**Work to complete:**
List the titles of the numbered points that appear before the heading "1.3 Challenges and Risks" in the cloud computing text below.

**Reading text:**
I. Resource pooling means that multiple customers are serviced
from the same physical resources.
4. Measured Services:- Pay according to the services you use.
5. Rapid elasticity & scalability:- One of the great things about cloud
computing is the ability to quickly provision resources in the cloud
as the organization need them, (& then to remove them when they
don’t need them)
6. No maintenance / easy maintenance
7. Security:- Copy of our on various servers. If one fails data is safe
on the other.
1.3 Challenges and Risks :-
1. Security :- There is no doubt that Cloud Computing provides
various Advantages but there are also some security issues in
cloud computing. Below are some following Security Issues in
Cloud Computing as follows.
I. Data Loss :- Data loss is one of the issues faced in cloud
computing. This is also known as Data Leakage. As we
know that our sensitive data is in the hands of Somebody
else, and we don’t have full control over our database. So,
if the security of cloud service is to break by hackers then
it may be possible that hackers will get access to our
sensitive data or personal files.
II. Interference of Hackers and Insecure API’s :- As we know,
if we are talking about the cloud and its services it means
we are talking about the Internet. Also, we know that the
easiest way to communicate with Cloud is using API. So it
is important to protect the Interface’s and API’s which are
used by an external user. But also in cloud computing, few
services are available in the public domain which are the
vulnerable part of Cloud Computing because it may be
possible that these services are accessed by some third
parties. So, it may be possible that with the help of these
services hackers can easily hack or harm our data.

**Given information:**
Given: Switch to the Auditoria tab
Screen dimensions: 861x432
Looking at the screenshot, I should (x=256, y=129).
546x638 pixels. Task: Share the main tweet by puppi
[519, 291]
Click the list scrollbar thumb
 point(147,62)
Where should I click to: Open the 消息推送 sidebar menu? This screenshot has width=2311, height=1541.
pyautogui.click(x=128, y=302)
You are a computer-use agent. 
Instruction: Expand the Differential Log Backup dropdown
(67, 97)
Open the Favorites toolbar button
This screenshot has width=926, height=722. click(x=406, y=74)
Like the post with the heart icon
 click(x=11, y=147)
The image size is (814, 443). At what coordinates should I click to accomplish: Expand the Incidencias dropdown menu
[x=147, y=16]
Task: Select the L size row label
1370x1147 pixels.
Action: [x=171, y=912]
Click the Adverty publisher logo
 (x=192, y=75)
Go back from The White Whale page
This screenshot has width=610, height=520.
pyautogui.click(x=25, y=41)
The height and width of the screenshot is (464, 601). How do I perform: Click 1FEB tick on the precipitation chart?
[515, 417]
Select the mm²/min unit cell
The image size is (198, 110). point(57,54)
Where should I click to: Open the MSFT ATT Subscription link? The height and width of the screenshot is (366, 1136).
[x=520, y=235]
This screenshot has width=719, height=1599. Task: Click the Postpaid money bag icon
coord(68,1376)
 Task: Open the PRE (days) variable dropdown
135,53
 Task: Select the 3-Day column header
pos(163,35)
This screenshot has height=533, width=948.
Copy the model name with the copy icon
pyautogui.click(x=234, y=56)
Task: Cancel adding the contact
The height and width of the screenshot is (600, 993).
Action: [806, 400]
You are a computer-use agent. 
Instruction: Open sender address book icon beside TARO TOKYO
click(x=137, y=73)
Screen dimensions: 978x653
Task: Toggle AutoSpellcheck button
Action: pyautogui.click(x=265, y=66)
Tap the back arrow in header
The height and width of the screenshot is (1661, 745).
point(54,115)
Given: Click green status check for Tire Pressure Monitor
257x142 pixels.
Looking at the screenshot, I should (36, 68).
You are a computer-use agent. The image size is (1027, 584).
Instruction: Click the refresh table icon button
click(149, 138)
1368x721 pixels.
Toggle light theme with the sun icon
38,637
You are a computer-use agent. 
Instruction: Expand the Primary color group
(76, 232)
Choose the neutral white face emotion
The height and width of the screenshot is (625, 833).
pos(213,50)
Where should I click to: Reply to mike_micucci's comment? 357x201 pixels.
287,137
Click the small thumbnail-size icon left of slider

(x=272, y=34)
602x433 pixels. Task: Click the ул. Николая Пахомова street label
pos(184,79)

**Final result:**
Measured Services
Rapid elasticity & scalability
No maintenance / easy maintenance
Security